La manera de contar de Galeano provoca que tomemos un sorbo de realidad, pero desde la metáfora. Es decir, hurga en los hechos, pero les muda el sentido, como reflejados en un espejo (precisamente) que jamás devuelve la misma imagen, pero siempre nos reconocemos en él. En ello, en el arte de la parodoja, de la fatal contradicción que uno no sabe ya si provoca rabia o risa, el escritor uruguayo es un maestro: hace notar, por ejemplo, cómo Teddy Roosevelt, ex presidente de los Estados Unidos, dijo que “ningún triunfo de la paz es tan grandioso como el triunfo supremo de la guerra”, y luego se hizo acreedor del... Premio Nobel de la Paz.

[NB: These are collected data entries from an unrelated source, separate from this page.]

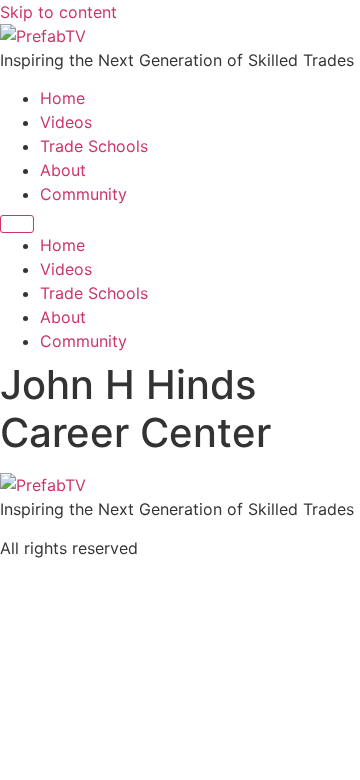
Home (62, 98)
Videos (66, 122)
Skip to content (58, 12)
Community (83, 194)
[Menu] (17, 224)
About (63, 170)
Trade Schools (94, 146)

Tres de los textos están dedicados al Paraguay, todos ellos relacionados con la Guerra de la Triple Alianza, como ya lo hiciera en otros libros. En el primero de ellos, “La letra con sangre entra”, hace ver que mientras Estados Unidos y Japón apuntalaban sus respectivas independencias y dominios, el Paraguay estaba siendo aniquilado por eso. En el segundo, “Prendas típicas”, revela cómo la industria textil británica había fabricado uniformes para el ejército turco y cómo esos mismos uniformes fueron los que ataviaron a los aliados en su aventura de aniquilación de Paraguay. Y en el tercero, “Aquí fue Paraguay”, cita una frase del conde D’Eu, el “Mariscal de la Victoria” brasileño, quien acabada la guerra y ante la imprevista duración de la misma, exclamó: “La Guerra del Paraguay creó para mí una repugnancia invencible por cualquier trabajo prolongado.”
Galeano sabe que un texto puede ser al mismo tiempo pedagógico y bello. Espejos rebosa de historias que enseñan y emocionan por su breve belleza. Ni siquiera se le pueden achacar al escritor sus sucesivas repeticiones de fórmulas. Simplemente, lo que está bien contado, está bien contado y listo.